Probability / Math question:I have 6 dice, labelled 0 to 31. Two of the dice are guaranteed to roll 31 each time (chosen randomly) and the remaining four can be any number 0 through 31.What are the odds that I can roll three of the dice with a 31?Four dice?Five dice?All six?How about the probability of getting a more specific combo, like dice number 1, 3, 5 and 6 being 31 on a four or higher roll?Thanks for any help.
>>1557818>Two of the dice are guaranteed to roll 31 each time (chosen randomly) and the remaining four can be any number 0 through 31.This means you can disregard those 2 dice and just rephrase the questions as such:>What are the odds that I can roll one of the dice with a 31?>Two dice?>Three dice?>All four?
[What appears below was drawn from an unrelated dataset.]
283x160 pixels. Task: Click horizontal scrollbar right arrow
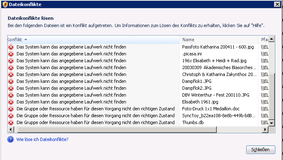coord(265,129)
>>1557829Doing the easiest (rephrased) one first:Chance of all four getting 31 is: (1/31)^4 = 0.00000108>>1557818If anyone is curious about the image in OP here's a video about it: https://www.youtube.com/watch?v=i4EFkspO5p4That's a redraw of one of the earliest digital artworks.
>>1557829>This means you can disregard those 2 dice and just rephrase the questions as such:The last part of the question is why I mention that, if it makes a difference.>0.00000108What's that as a percentage? Because hearing it like that sounds WAY lower than I was hoping.Getting four or maybe even five on a very good day was my main hope. Currently I'm seeing something like maybe 10% for a three result, my end goal is to get a variety of four 4x31 result rolls or maybe even a five or two.I've the possibility of guaranteeing three of the rolls as being 31 instead of just two, but it would be so much more of a pain in the ass to do that I deemed it not worth doing.